In Iran, politicians are elected, but an authorize political body has the power to decide which candidates can stand for election.

People walk past a large picture of the late leader of the Islamic Revolution Ayatollah Ruhollah Khomeini and Iran's Supreme Leader Ayatollah Ali Khamenei, during a ceremony marking the 37th anniversary of the Islamic Revolution, in Tehran February 11, 2016.
Reuters

dpa - In Iran the people vote for the president, the parliament and the Assembly of Experts. But the pool of candidates from which the electorate can choose is decided on by the Guardian Council. This election management body rules whether or not candidates are loyal to the regime. But the criteria for being accepted for candidacy are unclear. The grey areas of the decision process have been the subject of debate for many years, most regarding the differentiation between constructive criticism and criticism of the regime.

What is the basis of Iran's political system?

Iranian politics is based on a system known as velayat-e faqih, or the political guardianship of Islamic jurists. According to this system, the country's highest religious figure is the de facto head of state. From 1979 to 1989 Ayatollah Khomeini ruled under this authority. Following his death in 1989, Ayatollah Ali Khamenei was named his successor as supreme and spiritual leader.

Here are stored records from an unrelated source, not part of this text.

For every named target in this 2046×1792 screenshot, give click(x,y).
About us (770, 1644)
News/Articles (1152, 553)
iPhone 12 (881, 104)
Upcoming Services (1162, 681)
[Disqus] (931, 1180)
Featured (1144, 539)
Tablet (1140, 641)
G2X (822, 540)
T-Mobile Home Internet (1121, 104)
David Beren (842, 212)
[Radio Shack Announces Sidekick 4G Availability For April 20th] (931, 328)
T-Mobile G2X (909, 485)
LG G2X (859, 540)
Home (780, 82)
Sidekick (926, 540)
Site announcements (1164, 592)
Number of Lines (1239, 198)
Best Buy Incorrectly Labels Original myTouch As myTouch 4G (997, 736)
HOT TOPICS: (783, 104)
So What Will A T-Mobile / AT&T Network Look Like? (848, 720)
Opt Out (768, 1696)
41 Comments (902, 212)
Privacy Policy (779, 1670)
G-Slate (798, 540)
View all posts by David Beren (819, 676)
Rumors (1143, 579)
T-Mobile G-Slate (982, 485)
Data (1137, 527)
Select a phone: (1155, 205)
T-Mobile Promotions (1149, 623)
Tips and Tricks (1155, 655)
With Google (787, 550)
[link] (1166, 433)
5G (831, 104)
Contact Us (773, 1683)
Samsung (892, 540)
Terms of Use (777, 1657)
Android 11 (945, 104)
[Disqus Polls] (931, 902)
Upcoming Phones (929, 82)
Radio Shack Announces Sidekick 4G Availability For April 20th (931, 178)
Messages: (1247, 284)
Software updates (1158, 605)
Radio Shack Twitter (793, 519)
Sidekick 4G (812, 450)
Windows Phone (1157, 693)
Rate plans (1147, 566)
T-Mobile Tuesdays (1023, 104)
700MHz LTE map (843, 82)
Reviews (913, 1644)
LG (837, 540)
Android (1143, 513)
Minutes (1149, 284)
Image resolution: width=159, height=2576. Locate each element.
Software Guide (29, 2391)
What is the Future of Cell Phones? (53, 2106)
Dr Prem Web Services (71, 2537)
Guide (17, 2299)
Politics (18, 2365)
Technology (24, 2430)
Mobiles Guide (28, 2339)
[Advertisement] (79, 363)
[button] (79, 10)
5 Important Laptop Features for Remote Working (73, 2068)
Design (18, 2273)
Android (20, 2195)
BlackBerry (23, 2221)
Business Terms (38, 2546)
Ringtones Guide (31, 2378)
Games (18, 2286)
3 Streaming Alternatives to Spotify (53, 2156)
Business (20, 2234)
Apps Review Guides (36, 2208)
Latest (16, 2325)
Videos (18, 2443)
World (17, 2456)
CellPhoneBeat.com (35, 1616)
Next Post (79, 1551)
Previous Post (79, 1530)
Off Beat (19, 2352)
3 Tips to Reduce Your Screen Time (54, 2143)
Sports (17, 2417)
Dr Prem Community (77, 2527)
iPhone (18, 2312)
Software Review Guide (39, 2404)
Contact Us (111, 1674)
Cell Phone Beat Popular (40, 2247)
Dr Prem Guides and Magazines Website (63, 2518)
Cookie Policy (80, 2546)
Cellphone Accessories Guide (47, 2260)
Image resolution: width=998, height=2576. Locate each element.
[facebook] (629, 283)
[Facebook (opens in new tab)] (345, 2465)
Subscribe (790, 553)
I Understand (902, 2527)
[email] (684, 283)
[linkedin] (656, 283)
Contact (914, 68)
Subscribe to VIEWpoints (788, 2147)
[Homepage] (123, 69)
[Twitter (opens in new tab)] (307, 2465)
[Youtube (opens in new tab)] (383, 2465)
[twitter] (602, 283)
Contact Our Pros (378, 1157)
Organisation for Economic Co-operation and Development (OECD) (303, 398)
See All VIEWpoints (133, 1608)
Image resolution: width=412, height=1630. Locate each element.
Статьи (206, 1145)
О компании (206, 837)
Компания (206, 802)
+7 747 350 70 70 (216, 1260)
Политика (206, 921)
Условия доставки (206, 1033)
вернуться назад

Iranian President Hassan Rohani waves during a rally in Tehran to mark the 37th anniversary of the Islamic revolution, February 11, 2016.
AFP

How does the voting process work and who decides over foreign and domestic affairs?

The president, the parliament and the Assembly of Experts are democratically elected. The president is politically in charge of foreign and domestic policy, but the supreme leader still has the last word, particularly when it comes to strategic matters.

What is the Assembly of Experts and what role does the Guardian Council play?

The Assembly of Experts is a political body of 86 (soon to be 88) clerics that decide on a supreme leader and monitor his work. Because the members of this expert council are democratically elected, the constitution claims that the naming of this leader is part of a democratic process.

The Guardian Council is a 12-member election management body. Six of those are Islamic clerics appointed by the supreme leader and another six are lawyers appointed by parliament. Every law needs to be first approved by this council, and the council also decides on the ideological qualifications of candidates for presidency, parliament and the Assembly of Experts.

Iranian women at a reformists campaign meeting for the upcoming parliamentary elections at Hejab hall in downtown Tehran on February 20, 2016.
AFP

Is there a party system in Iran?

There are parties in Iran, but these act more like political factions and subgroups. For this reason the media in Iran often refer to them as "Jennah" (wings). High-ranking politicians always claim to be above party level. There are countless factions that can also be split up into groups, such as the conservatives, the fundamentalists - which include the hardliners - and the reformers.
 

What do conservatives, hardliners and reformers want?

The conservatives and the fundamentalists both align themselves with the ideas of the revolution and are fully loyal to the regime. One group of the conservatives is open to limited relations with the West and partial reform to domestic politics. The fundamentalists are ideologically closer to the hardliners. These see the West as an imperialist enemy and strive for a purely Islamic society devoid of all Western influence. The reformers are looking to introduce a better relationship to the West through reformed Iranian foreign and economic policy. They also seek to allow greater freedoms within the country's domestic and cultural policies.